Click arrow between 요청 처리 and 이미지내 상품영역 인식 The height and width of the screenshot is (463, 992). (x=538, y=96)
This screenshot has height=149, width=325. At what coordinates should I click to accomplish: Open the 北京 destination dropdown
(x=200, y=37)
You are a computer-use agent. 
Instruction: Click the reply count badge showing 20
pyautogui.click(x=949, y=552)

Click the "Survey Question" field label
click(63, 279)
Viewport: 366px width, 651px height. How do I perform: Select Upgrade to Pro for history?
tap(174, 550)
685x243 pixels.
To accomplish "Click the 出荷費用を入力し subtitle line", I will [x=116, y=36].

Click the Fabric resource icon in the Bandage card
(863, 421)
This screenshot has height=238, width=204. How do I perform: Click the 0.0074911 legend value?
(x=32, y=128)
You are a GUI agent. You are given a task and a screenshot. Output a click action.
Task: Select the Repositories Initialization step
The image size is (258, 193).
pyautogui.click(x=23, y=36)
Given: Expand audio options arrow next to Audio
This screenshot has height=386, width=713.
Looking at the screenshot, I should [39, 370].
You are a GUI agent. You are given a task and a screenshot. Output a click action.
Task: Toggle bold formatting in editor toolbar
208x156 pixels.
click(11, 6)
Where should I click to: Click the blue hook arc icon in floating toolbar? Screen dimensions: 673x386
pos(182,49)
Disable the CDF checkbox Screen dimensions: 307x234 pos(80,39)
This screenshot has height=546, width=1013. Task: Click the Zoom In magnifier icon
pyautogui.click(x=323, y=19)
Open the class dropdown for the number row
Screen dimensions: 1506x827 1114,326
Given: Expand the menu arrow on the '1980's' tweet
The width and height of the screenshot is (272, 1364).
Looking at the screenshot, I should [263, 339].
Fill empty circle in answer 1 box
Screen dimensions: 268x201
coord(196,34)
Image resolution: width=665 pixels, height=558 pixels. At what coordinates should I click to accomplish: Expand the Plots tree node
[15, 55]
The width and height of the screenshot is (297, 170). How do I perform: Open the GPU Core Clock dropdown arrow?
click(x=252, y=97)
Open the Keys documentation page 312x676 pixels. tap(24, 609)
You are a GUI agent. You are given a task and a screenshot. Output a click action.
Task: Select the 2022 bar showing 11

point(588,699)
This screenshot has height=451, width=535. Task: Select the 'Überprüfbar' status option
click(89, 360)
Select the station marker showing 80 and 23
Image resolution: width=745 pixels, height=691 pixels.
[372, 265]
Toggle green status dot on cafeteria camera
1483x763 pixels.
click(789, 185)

* **What you should do**: Copy the data exactly. Leave nothing out.

* **Result**:
Click arrow between 요청 처리 and 이미지내 상품영역 인식 The height and width of the screenshot is (463, 992). (x=538, y=96)
This screenshot has height=149, width=325. At what coordinates should I click to accomplish: Open the 北京 destination dropdown
(x=200, y=37)
You are a computer-use agent. 
Instruction: Click the reply count badge showing 20
pyautogui.click(x=949, y=552)

Click the "Survey Question" field label
click(63, 279)
Viewport: 366px width, 651px height. How do I perform: Select Upgrade to Pro for history?
tap(174, 550)
685x243 pixels.
To accomplish "Click the 出荷費用を入力し subtitle line", I will [x=116, y=36].

Click the Fabric resource icon in the Bandage card
(863, 421)
This screenshot has height=238, width=204. How do I perform: Click the 0.0074911 legend value?
(x=32, y=128)
You are a GUI agent. You are given a task and a screenshot. Output a click action.
Task: Select the Repositories Initialization step
The image size is (258, 193).
pyautogui.click(x=23, y=36)
Given: Expand audio options arrow next to Audio
This screenshot has height=386, width=713.
Looking at the screenshot, I should [39, 370].
You are a GUI agent. You are given a task and a screenshot. Output a click action.
Task: Toggle bold formatting in editor toolbar
208x156 pixels.
click(11, 6)
Where should I click to: Click the blue hook arc icon in floating toolbar? Screen dimensions: 673x386
pos(182,49)
Disable the CDF checkbox Screen dimensions: 307x234 pos(80,39)
This screenshot has height=546, width=1013. Task: Click the Zoom In magnifier icon
pyautogui.click(x=323, y=19)
Open the class dropdown for the number row
Screen dimensions: 1506x827 1114,326
Given: Expand the menu arrow on the '1980's' tweet
The width and height of the screenshot is (272, 1364).
Looking at the screenshot, I should [263, 339].
Fill empty circle in answer 1 box
Screen dimensions: 268x201
coord(196,34)
Image resolution: width=665 pixels, height=558 pixels. At what coordinates should I click to accomplish: Expand the Plots tree node
[15, 55]
The width and height of the screenshot is (297, 170). How do I perform: Open the GPU Core Clock dropdown arrow?
click(x=252, y=97)
Open the Keys documentation page 312x676 pixels. tap(24, 609)
You are a GUI agent. You are given a task and a screenshot. Output a click action.
Task: Select the 2022 bar showing 11

point(588,699)
This screenshot has height=451, width=535. Task: Select the 'Überprüfbar' status option
click(89, 360)
Select the station marker showing 80 and 23
Image resolution: width=745 pixels, height=691 pixels.
[372, 265]
Toggle green status dot on cafeteria camera
1483x763 pixels.
click(789, 185)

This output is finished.